Photo : Récolte de blé, Cisjordanie, 2007 © delayed gratification
Depuis le début de l’assaut contre Gaza en octobre 2023, des dizaines de milliers de Palestiniens et Palestiniennes ont été tué.e.s, blessé.e.s ou porté.e.s disparu.e.s, probablement enseveli.e.s sous les décombres de leurs maisons ou de leurs abris de fortune. Près de deux millions d’entre eux et elles ont été déplacé.e.s ; et le froid, la soif et la faim ont ravagé la population dans son ensemble. Alors que le monde délibère sur les aspects techniques du génocide, la colonisation israélienne de la Cisjordanie et la perturbation de la vie du peuple palestinien ne cesse de s’accroître.
Dans cette table ronde, Fathi Nimer, Abdaljawad Omar, Basil Farraj et Samia al-Botmeh discutent de la situation en Cisjordanie depuis le 7 octobre 2023. Parallèlement à la campagne de génocide menée par le régime israélien à Gaza, les auteurs se penchent sur la fausse dichotomie entre colons et État, la passivité de l’Autorité Palestinienne (AP), l’emprisonnement individuel et collectif des Palestiniens et Palestiniennes, et l’état désastreux de l’économie de la Cisjordanie.
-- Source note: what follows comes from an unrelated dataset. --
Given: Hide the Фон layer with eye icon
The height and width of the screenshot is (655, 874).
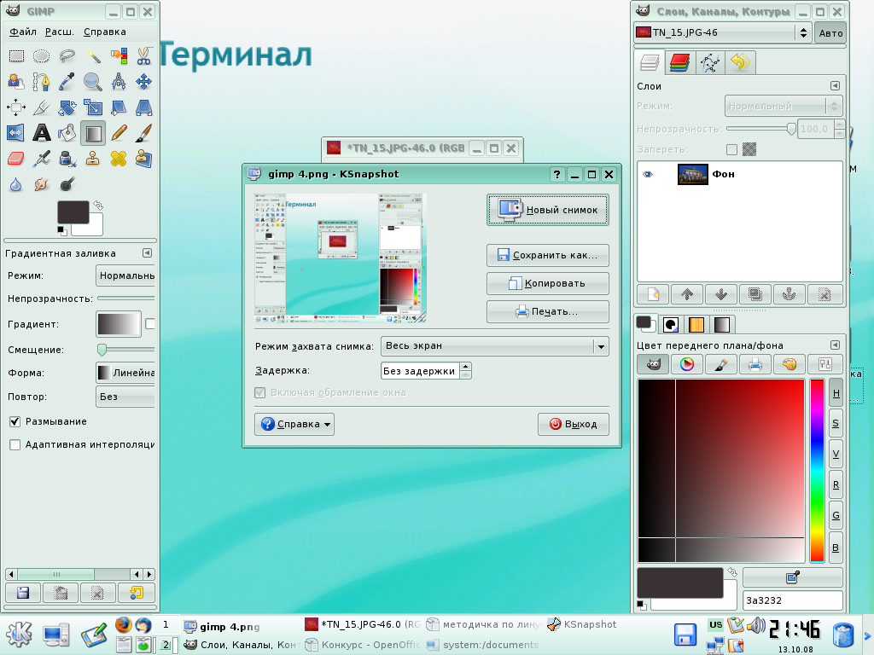Looking at the screenshot, I should point(648,174).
L’économie palestinienne connaît bien aussi la dévastation économique. L’occupation de la Cisjordanie et de Gaza par le régime israélien en 1967 fut accompagnée par une série de décisions politiques visant à garantir que l’économie palestinienne devienne durablement dépendante. Les accords d’Oslo de 1993 ont institutionnalisé davantage les structures coloniales favorisant la dépendance et ont décapité l’économie palestinienne afin d’assurer son effacement et sa dépendance à l’égard de sources non endogènes pour sa survie économique. La dévastation de l’économie palestinienne par le régime israélien pendant la deuxième Intifada et les guerres répétées contre Gaza depuis 2008 ont encore érodé la base productive de l’économie et confisqué les ressources nécessaires à son développement.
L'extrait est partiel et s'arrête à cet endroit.